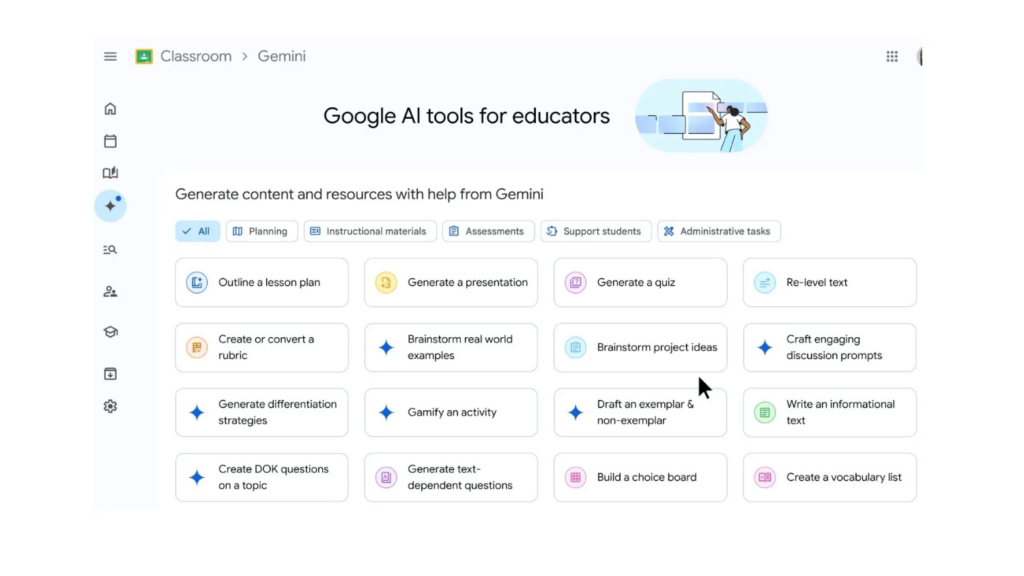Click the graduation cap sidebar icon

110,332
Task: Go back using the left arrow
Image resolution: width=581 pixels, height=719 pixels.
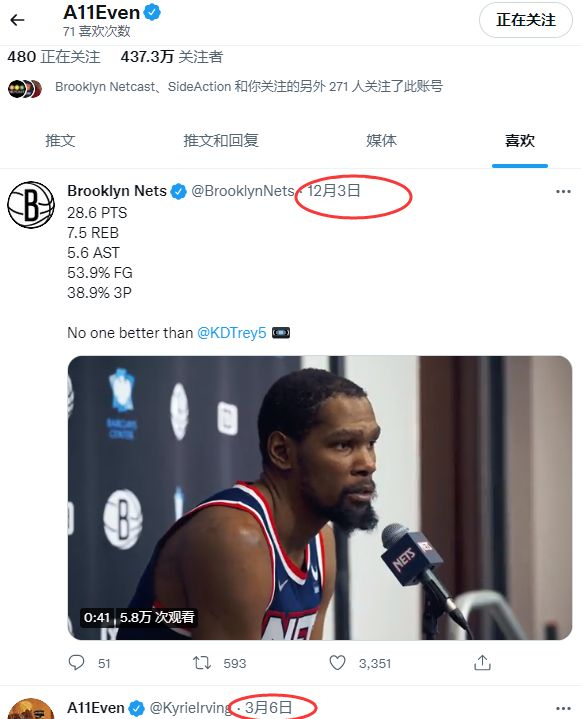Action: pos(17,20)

------------------------------------------------

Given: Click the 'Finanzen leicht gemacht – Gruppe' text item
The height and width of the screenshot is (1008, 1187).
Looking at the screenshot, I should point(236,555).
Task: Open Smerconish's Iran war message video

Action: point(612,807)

------------------------------------------------

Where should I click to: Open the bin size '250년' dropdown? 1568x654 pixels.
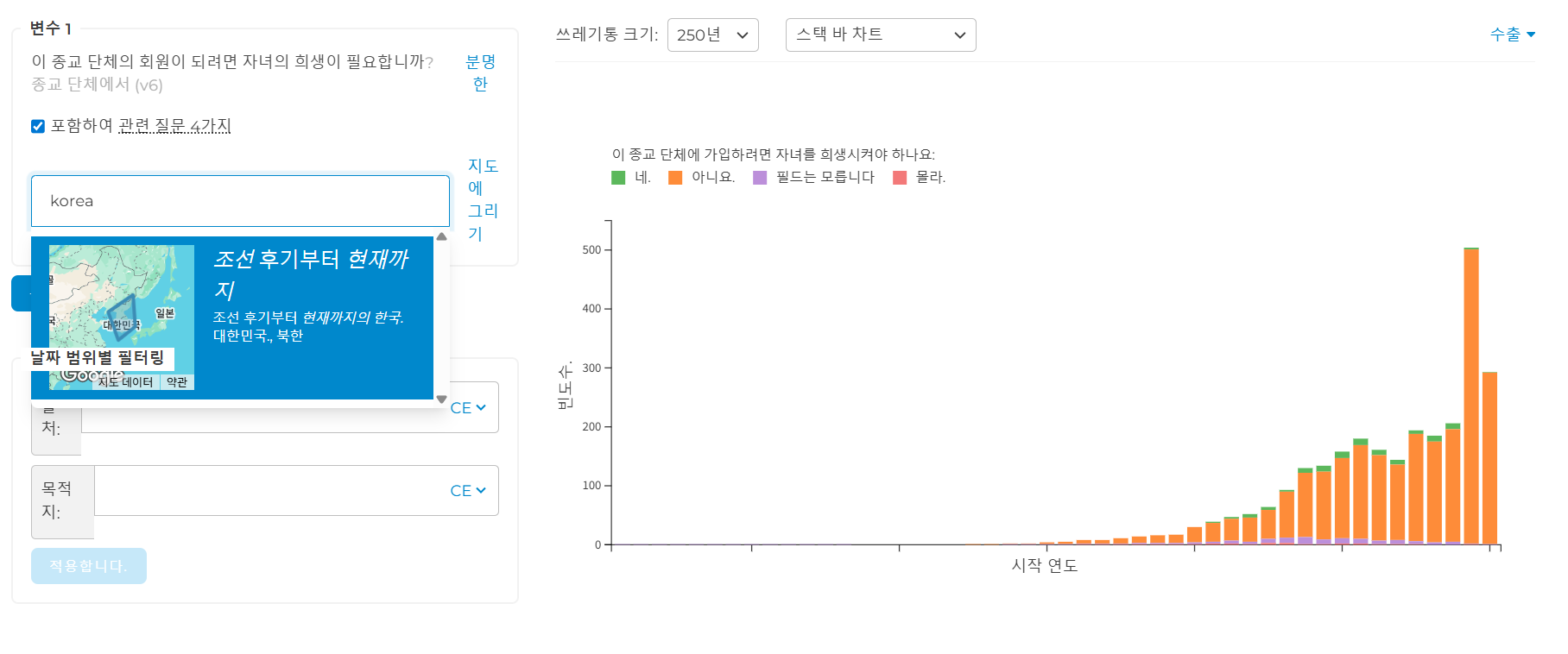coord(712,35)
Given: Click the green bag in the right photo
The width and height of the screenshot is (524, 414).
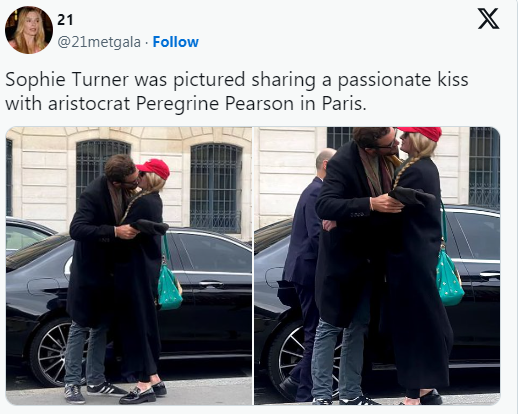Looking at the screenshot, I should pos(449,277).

------------------------------------------------

### [Brief]
For the word "Given", go through the records and show each line that carries it.

### [Answer area]
Given: Click the 'Finanzen leicht gemacht – Gruppe' text item
Given: Click the green bag in the right photo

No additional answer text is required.